A week or two ago I participated in the ninety niner cycle race. I started in E group, which started out far too slowly for a race, so I decided to hammer hard from the start and see how far an all out effort would take me. It was raining and quite windy in sections. The out of season rain had dissolved what I thought to be fertiliser and other chemical which had been spilt on the road by farm trucks and the water that sprayed up from other riders’ wheels left a funny taste in my mouth. I was enjoying the race though.

Towards the end of the ride, after bridging the gap from group to group, and riding among C and D group my legs had given just about all that they could. As I was approaching Vissershok, which has a decent 1.1km stretch at 9% gradient, I had a flashback to one of the last times I can remember riding out in the Northern Suburbs. It was the 1992 Falke Funride, my second ever funride. I was 11 years old and I was inexperienced. You cannot buy experience. I was suffering out somewhere in the farmlands, when I decided it was time for some nutrition. I hauled out the energy supplement of that era, corn syrup! I can remember riding along on my “outeniqua” mountain bike fussing with the sachet and really battling to open it. I decided that I needed two hands and promptly slammed on brakes! No sooner had I done this, a big fat dude slammed into the back of me and we both crashed. I landed on his lap. I remember him being very upset and I also remember that he was riding a very nice bike – and that the seat tore in the incident.

I rode off, a bit shaken, and wondering why such a big guy was drafting an 11 year old!

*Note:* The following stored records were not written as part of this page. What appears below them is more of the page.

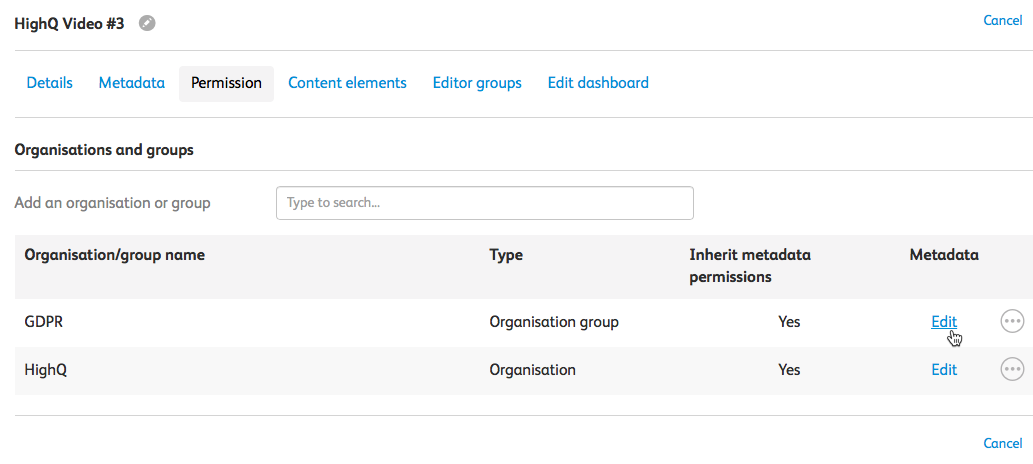The height and width of the screenshot is (464, 1033).
Task: Open the Metadata tab
Action: (131, 83)
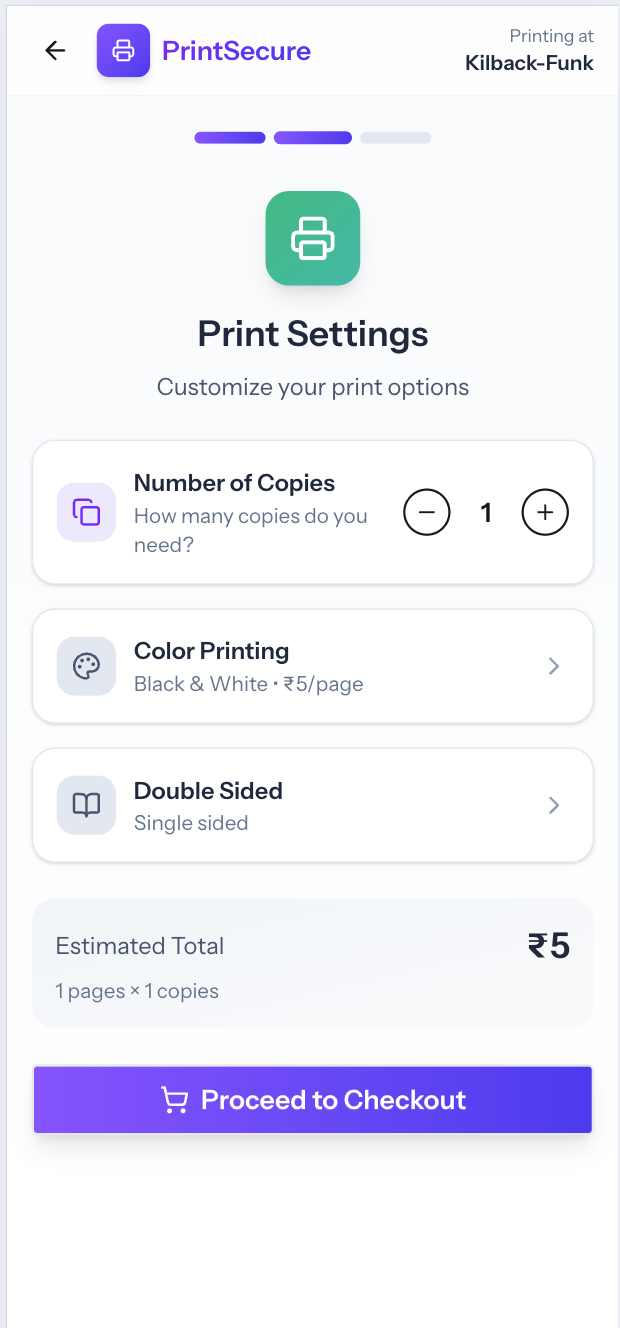Image resolution: width=620 pixels, height=1328 pixels.
Task: Click the open book icon for Double Sided
Action: pos(86,805)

As I ground up Vissershok in the ninety niner I thought about that crash, and I thought about how long I have been cycling for and how so much has changed in the interim, from sports nutrition, to the bikes we ride these-days and to how much harder it is for me to climb these days because I am so much heavier. I thought about how in those days I would hit the wall hard, often with more than 50km to go in a ride and how I could ride a serious distance in a hypoglycemic state. I thought about how in that state of suffering, quick strong riders doing the “long route”, with massive calf muscles and with A, B, C, D and E numbers on their backs would fly past me as I limped to the finish line. I thought about how I would lie on the couch broken for the rest of the day. They were all good, pleasant thoughts that I look back on with massive fondness now. And I figured that often the key to enduring suffering is the awesome memories that emerge and the experiences that you cherish. Because of the memories of my early cycling days, I have got to say that I enjoyed the ninety niner a whole lot more than I would have otherwise, and Vissershok became a special reminder of awesome memories, and not just an incredibly difficult climb ending an otherwise pretty miserable race.